Martin, C. S.; Obst, J.; Ibarra, S.; Murphy, E.; Gospodinova, K. O.; Mead, E.

Genetic and functional studies strongly implicate microglia in the pathology of Alzheimers disease (AD). The Triggering Receptor Expressed on Myeloid cells 2 (TREM2) pathway is an important functional regulator of microglia in AD, promoting phagocytosis of apoptotic cells, debris and pathogenic proteins including amyloid beta. Additionally, genome-wide association studies have identified risk bearing polymorphisms in several members of the pathway including INPP5D, encoding the inositol phosphatase SHIP1. Recent studies utilising in vitro macrophage and microglia models and preclinical mouse models have identified a role for SHIP1 in both modulating TREM2 signalling and modulating neurotoxic microglial activation. In this study, we characterised the role of SHIP1 in regulating TREM2 signalling and global microglial functions using human induced pluripotent stem cell (hiPSC)-derived macrophages as a physiologically-relevant in vitro model of microglia.
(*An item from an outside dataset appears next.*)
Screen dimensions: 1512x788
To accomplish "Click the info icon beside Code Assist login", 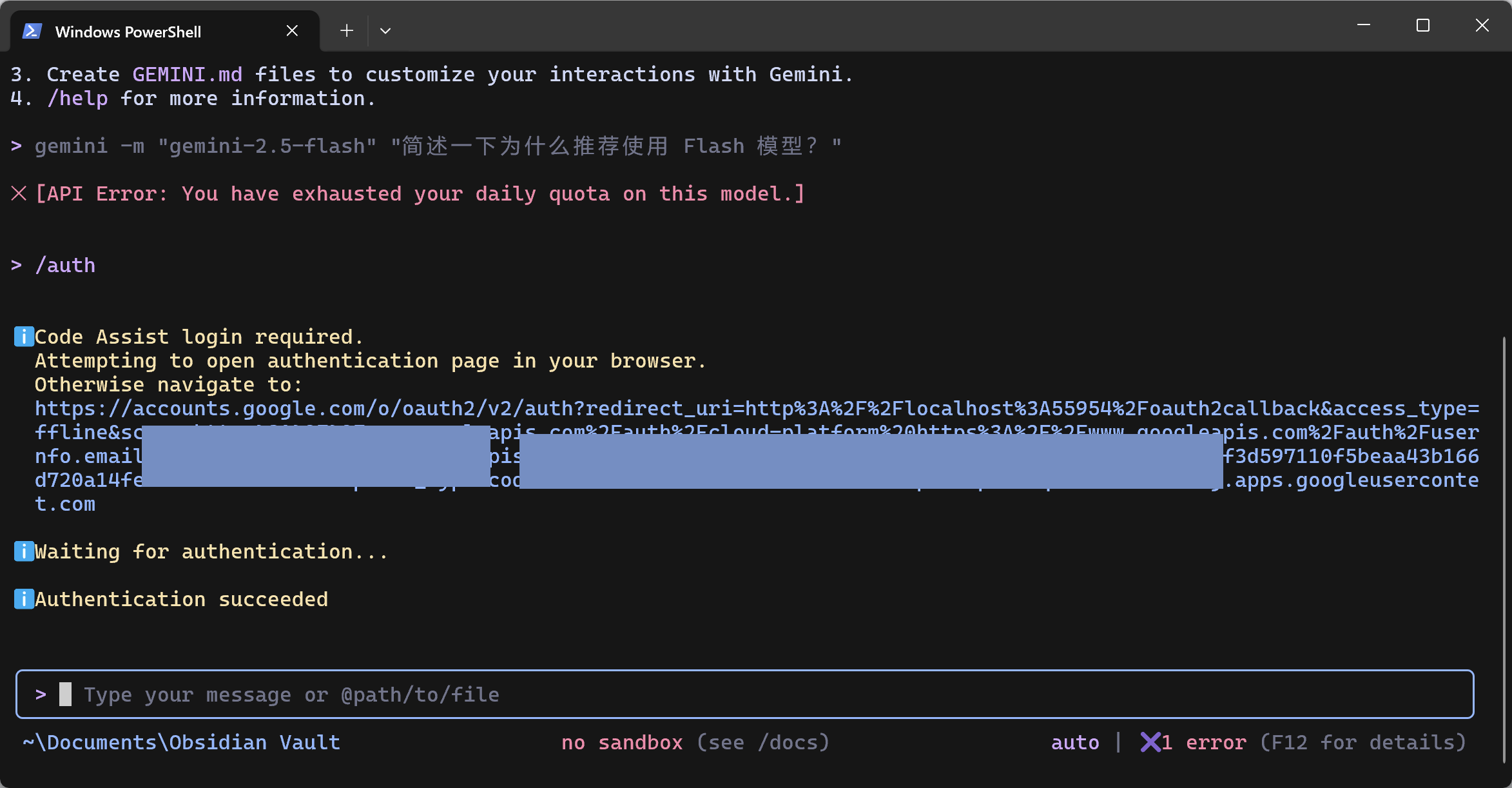I will coord(24,337).
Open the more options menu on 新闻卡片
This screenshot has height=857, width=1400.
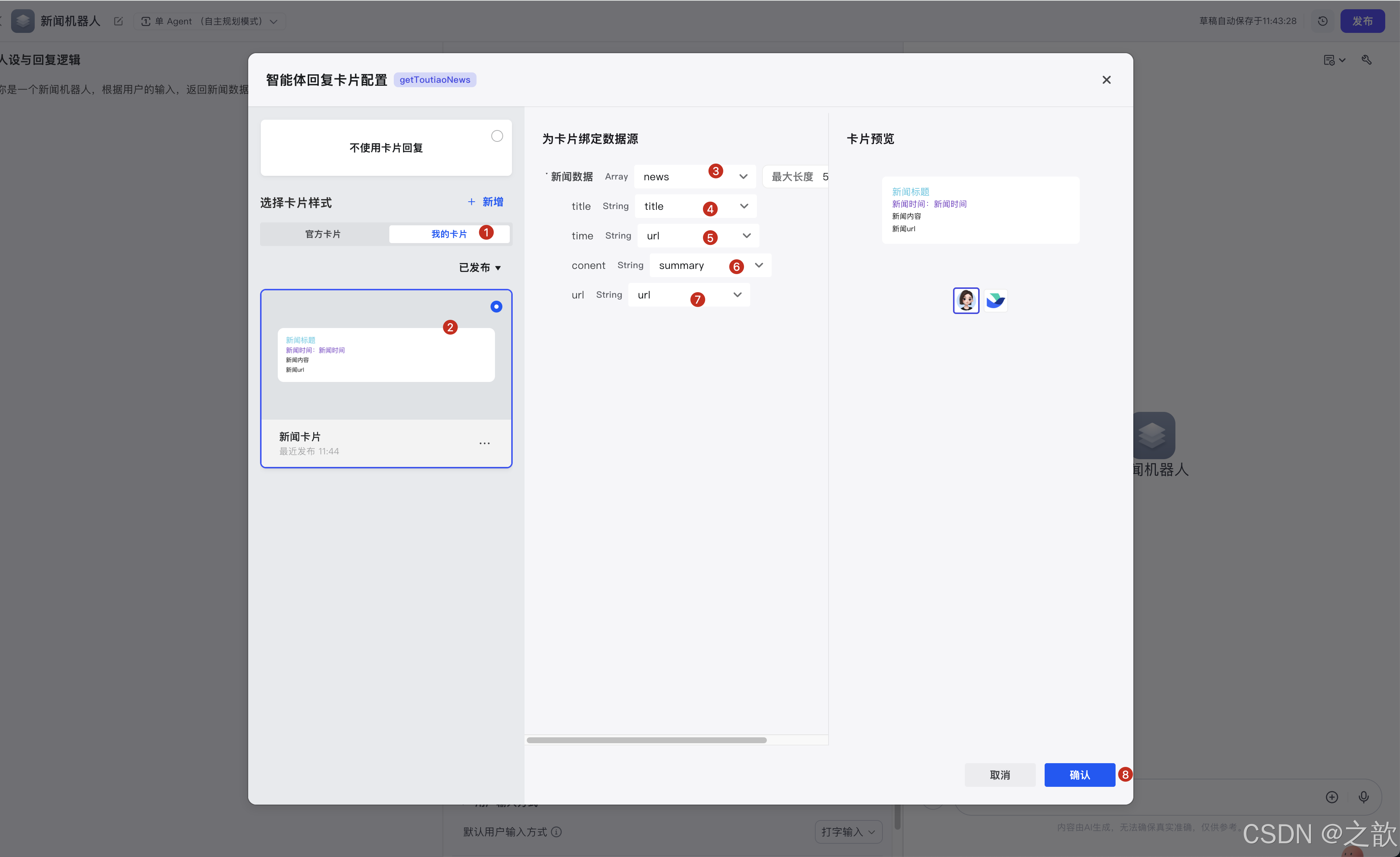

Isogenic parent and SHIP1 knockout (SHIP1 KO) lines were generated and macrophage phenotype and functions investigated. Knocking out SHIP1 was associated with a decreased expression of the lipopolysaccharide (LPS) co-receptor CD14, which translated to lower secretion of pro-inflammatory cytokines on stimulation with LPS. Additionally, SHIP1 KO hiPSC-derived macrophages showed decreased signalling upon TREM2 stimulation, which was further reflected in a reduced level of phagocytosis of apoptotic neurons compared to the parental line. The observed attenuated TREM2 signalling did not correspond to decreased TREM2 protein levels nor increased shedding of the receptor. Examination of macrophage scavenger receptor expression revealed reduced cell surface levels of CD163 and CD206 involved in resolution of inflammation but increased levels of the phagocytic receptor MerTK, while morphological analysis revealed a less amoeboid activated phenotype and increased adhesion. Taken together, our data indicates that SHIP1 plays a key role in regulating global macrophage functions in addition to modulating TREM2 signalling and inflammation.